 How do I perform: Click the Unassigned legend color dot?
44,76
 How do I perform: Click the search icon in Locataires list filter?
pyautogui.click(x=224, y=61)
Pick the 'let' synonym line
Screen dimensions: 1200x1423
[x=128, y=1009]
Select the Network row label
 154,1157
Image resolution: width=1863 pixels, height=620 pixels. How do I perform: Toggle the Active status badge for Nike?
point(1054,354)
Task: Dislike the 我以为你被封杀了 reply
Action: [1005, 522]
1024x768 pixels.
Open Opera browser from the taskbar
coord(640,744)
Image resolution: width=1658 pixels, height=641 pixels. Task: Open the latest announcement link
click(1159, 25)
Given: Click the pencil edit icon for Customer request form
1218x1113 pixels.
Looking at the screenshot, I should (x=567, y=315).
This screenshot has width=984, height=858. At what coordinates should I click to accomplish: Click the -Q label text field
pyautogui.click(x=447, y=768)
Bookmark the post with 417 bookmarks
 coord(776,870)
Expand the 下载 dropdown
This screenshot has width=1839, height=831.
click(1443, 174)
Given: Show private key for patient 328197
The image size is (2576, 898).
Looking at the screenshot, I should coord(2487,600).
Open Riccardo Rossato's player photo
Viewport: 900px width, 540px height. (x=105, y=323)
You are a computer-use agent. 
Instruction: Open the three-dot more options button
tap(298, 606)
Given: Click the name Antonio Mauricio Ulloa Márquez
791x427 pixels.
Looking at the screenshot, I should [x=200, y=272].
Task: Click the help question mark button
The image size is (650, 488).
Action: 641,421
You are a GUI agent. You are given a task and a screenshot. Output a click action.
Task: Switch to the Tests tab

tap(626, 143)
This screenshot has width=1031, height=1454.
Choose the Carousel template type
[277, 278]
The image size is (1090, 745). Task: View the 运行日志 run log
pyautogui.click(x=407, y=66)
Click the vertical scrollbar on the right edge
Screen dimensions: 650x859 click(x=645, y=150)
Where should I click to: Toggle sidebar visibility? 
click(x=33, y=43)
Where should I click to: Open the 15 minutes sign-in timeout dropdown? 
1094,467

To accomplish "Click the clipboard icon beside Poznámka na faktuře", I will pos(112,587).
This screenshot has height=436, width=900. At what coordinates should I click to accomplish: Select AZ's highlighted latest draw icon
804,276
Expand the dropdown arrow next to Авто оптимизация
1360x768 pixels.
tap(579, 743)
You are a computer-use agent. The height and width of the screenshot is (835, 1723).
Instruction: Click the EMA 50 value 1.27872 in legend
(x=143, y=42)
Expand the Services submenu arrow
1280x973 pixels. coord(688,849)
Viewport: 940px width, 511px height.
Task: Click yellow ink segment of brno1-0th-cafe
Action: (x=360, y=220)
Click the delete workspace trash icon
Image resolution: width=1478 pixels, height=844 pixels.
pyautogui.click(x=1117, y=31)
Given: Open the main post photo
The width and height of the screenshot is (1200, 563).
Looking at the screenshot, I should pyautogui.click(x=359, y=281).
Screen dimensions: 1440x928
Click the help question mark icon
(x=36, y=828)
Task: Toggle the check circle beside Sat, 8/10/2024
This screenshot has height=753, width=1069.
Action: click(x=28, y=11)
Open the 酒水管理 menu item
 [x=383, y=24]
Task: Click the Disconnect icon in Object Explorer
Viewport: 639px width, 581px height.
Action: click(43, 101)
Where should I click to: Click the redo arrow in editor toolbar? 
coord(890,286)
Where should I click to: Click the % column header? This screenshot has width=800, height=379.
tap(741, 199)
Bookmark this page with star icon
============================================================
→ DIRECTIONS FOR THIS TASK: After reading the listing, copy all of it out exactly.

→ EXPECTED OUTPUT:
 How do I perform: Click the Unassigned legend color dot?
44,76
 How do I perform: Click the search icon in Locataires list filter?
pyautogui.click(x=224, y=61)
Pick the 'let' synonym line
Screen dimensions: 1200x1423
[x=128, y=1009]
Select the Network row label
 154,1157
Image resolution: width=1863 pixels, height=620 pixels. How do I perform: Toggle the Active status badge for Nike?
point(1054,354)
Task: Dislike the 我以为你被封杀了 reply
Action: [1005, 522]
1024x768 pixels.
Open Opera browser from the taskbar
coord(640,744)
Image resolution: width=1658 pixels, height=641 pixels. Task: Open the latest announcement link
click(1159, 25)
Given: Click the pencil edit icon for Customer request form
1218x1113 pixels.
Looking at the screenshot, I should (x=567, y=315).
This screenshot has width=984, height=858. At what coordinates should I click to accomplish: Click the -Q label text field
pyautogui.click(x=447, y=768)
Bookmark the post with 417 bookmarks
 coord(776,870)
Expand the 下载 dropdown
This screenshot has width=1839, height=831.
click(1443, 174)
Given: Show private key for patient 328197
The image size is (2576, 898).
Looking at the screenshot, I should coord(2487,600).
Open Riccardo Rossato's player photo
Viewport: 900px width, 540px height. (x=105, y=323)
You are a computer-use agent. 
Instruction: Open the three-dot more options button
tap(298, 606)
Given: Click the name Antonio Mauricio Ulloa Márquez
791x427 pixels.
Looking at the screenshot, I should [x=200, y=272].
Task: Click the help question mark button
The image size is (650, 488).
Action: 641,421
You are a GUI agent. You are given a task and a screenshot. Output a click action.
Task: Switch to the Tests tab

tap(626, 143)
This screenshot has width=1031, height=1454.
Choose the Carousel template type
[277, 278]
The image size is (1090, 745). Task: View the 运行日志 run log
pyautogui.click(x=407, y=66)
Click the vertical scrollbar on the right edge
Screen dimensions: 650x859 click(x=645, y=150)
Where should I click to: Toggle sidebar visibility? 
click(x=33, y=43)
Where should I click to: Open the 15 minutes sign-in timeout dropdown? 
1094,467

To accomplish "Click the clipboard icon beside Poznámka na faktuře", I will pos(112,587).
This screenshot has height=436, width=900. At what coordinates should I click to accomplish: Select AZ's highlighted latest draw icon
804,276
Expand the dropdown arrow next to Авто оптимизация
1360x768 pixels.
tap(579, 743)
You are a computer-use agent. The height and width of the screenshot is (835, 1723).
Instruction: Click the EMA 50 value 1.27872 in legend
(x=143, y=42)
Expand the Services submenu arrow
1280x973 pixels. coord(688,849)
Viewport: 940px width, 511px height.
Task: Click yellow ink segment of brno1-0th-cafe
Action: (x=360, y=220)
Click the delete workspace trash icon
Image resolution: width=1478 pixels, height=844 pixels.
pyautogui.click(x=1117, y=31)
Given: Open the main post photo
The width and height of the screenshot is (1200, 563).
Looking at the screenshot, I should pyautogui.click(x=359, y=281).
Screen dimensions: 1440x928
Click the help question mark icon
(x=36, y=828)
Task: Toggle the check circle beside Sat, 8/10/2024
This screenshot has height=753, width=1069.
Action: click(x=28, y=11)
Open the 酒水管理 menu item
 [x=383, y=24]
Task: Click the Disconnect icon in Object Explorer
Viewport: 639px width, 581px height.
Action: click(43, 101)
Where should I click to: Click the redo arrow in editor toolbar? 
coord(890,286)
Where should I click to: Click the % column header? This screenshot has width=800, height=379.
tap(741, 199)
Bookmark this page with star icon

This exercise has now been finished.